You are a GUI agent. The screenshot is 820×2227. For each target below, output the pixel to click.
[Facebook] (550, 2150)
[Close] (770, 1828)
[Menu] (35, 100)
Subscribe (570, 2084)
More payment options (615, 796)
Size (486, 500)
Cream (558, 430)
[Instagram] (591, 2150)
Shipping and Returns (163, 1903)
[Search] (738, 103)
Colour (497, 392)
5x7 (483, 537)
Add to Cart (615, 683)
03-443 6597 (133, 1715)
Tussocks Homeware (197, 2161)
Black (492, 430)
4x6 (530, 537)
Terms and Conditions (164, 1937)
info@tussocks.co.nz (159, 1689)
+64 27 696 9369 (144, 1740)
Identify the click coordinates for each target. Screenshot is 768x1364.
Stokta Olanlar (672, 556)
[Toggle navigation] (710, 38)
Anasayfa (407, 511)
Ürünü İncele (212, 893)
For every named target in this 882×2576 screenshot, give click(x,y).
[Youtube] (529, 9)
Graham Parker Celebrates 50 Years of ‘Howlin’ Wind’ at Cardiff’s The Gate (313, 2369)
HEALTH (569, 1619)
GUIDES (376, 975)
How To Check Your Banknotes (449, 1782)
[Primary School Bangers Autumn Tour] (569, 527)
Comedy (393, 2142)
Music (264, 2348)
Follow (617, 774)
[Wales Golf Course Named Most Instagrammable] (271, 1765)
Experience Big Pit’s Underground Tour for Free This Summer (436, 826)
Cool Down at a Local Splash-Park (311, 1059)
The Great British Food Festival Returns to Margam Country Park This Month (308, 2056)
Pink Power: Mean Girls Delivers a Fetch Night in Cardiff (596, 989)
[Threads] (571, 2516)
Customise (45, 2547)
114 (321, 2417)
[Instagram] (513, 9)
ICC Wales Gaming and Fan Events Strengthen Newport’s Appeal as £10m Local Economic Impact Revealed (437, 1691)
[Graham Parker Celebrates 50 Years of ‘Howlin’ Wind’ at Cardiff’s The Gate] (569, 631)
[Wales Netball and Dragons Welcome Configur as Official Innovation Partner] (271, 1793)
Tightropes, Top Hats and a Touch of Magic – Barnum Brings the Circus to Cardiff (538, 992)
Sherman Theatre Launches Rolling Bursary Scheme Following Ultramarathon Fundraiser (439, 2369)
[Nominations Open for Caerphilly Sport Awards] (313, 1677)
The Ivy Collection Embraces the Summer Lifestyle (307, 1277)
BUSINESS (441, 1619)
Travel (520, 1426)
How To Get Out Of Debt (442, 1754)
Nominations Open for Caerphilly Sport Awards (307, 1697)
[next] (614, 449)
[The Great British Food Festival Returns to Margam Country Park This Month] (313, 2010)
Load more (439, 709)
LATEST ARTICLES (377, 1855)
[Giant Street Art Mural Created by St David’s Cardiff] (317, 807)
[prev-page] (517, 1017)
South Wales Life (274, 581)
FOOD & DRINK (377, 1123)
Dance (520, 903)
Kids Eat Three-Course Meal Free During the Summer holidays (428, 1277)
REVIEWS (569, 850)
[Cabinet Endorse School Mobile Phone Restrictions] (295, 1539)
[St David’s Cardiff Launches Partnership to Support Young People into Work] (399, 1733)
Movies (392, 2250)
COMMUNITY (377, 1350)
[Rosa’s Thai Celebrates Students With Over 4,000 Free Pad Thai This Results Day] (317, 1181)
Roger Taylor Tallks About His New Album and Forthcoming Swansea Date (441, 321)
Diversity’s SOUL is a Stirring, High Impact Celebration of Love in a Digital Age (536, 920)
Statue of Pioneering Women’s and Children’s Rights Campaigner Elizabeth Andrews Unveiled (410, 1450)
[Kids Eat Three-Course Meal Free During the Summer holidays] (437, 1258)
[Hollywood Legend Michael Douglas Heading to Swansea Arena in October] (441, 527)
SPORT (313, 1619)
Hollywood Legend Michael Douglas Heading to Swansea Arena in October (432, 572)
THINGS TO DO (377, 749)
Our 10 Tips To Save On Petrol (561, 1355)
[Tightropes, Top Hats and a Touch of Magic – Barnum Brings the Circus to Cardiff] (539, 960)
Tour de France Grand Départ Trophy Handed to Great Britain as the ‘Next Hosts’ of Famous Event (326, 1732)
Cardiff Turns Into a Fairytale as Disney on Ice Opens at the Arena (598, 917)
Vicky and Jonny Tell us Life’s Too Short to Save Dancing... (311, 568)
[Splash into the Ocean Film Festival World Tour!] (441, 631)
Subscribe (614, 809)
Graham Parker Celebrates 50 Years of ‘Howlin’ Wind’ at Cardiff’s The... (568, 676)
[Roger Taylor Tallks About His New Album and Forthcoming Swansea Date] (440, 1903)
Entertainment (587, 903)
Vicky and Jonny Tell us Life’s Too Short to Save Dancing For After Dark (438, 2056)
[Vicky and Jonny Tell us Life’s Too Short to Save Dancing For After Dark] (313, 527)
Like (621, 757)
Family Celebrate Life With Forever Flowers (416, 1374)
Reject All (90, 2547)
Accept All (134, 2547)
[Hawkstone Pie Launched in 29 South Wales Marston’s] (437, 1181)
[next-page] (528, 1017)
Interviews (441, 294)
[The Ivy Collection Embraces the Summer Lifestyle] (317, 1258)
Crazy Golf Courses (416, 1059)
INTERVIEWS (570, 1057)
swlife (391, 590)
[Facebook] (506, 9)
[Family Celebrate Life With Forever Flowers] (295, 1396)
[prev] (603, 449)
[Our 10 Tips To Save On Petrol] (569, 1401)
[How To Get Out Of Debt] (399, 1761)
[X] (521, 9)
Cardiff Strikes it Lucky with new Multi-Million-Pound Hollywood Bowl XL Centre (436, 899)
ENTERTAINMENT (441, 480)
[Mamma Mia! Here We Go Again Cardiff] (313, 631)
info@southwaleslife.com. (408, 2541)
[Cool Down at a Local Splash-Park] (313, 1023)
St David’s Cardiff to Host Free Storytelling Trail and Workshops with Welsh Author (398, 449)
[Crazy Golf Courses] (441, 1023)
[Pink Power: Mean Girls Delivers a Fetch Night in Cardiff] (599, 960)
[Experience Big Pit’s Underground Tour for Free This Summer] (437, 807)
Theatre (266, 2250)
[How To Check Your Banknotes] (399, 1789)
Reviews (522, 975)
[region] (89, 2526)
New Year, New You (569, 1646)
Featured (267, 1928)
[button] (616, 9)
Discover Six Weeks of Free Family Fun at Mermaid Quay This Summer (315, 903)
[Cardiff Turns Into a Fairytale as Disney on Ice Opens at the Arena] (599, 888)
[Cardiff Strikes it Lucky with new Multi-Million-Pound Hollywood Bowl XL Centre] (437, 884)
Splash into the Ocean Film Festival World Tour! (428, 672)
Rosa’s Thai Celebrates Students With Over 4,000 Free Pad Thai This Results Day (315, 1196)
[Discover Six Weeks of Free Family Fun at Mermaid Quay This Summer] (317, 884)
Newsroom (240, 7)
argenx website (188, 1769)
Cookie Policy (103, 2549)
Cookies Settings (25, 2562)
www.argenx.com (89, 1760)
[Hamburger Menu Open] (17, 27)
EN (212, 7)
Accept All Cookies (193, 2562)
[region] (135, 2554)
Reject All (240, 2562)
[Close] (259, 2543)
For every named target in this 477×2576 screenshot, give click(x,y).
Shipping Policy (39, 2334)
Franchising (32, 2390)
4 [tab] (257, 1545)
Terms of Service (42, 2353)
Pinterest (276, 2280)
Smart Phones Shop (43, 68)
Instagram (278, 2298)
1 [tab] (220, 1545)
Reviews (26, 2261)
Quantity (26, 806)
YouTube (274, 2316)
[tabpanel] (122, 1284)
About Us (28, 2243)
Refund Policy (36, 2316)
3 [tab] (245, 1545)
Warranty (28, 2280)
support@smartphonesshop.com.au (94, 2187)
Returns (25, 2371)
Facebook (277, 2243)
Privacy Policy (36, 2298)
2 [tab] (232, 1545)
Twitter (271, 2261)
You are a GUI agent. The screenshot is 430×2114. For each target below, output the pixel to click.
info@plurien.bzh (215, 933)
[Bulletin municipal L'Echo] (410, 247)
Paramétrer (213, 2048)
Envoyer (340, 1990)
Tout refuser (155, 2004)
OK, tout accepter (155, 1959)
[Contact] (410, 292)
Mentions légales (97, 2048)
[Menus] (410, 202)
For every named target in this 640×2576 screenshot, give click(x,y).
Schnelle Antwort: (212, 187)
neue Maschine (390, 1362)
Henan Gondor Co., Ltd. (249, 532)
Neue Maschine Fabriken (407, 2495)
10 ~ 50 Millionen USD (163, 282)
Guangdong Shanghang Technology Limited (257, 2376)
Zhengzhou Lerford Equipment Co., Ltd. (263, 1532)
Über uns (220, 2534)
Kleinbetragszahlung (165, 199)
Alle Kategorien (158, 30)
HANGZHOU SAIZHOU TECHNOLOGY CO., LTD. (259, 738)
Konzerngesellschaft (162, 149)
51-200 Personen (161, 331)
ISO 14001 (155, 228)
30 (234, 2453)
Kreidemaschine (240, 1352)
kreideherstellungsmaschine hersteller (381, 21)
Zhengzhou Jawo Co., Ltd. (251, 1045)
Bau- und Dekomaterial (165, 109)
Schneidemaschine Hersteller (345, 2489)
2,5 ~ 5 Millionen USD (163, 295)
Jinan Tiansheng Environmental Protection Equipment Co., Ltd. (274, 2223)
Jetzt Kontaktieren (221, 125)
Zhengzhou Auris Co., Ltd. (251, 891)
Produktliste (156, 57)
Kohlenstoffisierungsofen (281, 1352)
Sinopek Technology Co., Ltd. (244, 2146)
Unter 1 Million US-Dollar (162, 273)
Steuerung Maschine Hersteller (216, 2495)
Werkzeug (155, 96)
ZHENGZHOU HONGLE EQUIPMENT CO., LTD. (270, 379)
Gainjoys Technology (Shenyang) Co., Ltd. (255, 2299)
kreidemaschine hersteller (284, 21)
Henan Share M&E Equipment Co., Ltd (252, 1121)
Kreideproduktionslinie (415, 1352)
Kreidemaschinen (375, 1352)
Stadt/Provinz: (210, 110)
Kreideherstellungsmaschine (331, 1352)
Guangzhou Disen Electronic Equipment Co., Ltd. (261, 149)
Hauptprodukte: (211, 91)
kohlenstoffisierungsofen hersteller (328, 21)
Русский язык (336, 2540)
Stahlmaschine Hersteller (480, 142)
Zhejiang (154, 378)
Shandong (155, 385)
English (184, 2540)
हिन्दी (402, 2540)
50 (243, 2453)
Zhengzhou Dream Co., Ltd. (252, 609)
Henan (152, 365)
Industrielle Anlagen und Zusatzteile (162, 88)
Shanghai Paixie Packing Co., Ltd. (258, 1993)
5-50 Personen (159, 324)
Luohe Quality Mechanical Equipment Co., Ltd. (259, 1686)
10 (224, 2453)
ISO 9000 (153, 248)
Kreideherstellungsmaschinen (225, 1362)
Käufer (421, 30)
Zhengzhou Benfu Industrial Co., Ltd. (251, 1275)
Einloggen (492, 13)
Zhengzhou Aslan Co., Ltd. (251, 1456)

---

What is being asked: Only the lines that contain the word "Banknotes" should be copied from the material.

Finished exercise:
How To Check Your Banknotes (449, 1782)
[How To Check Your Banknotes] (399, 1789)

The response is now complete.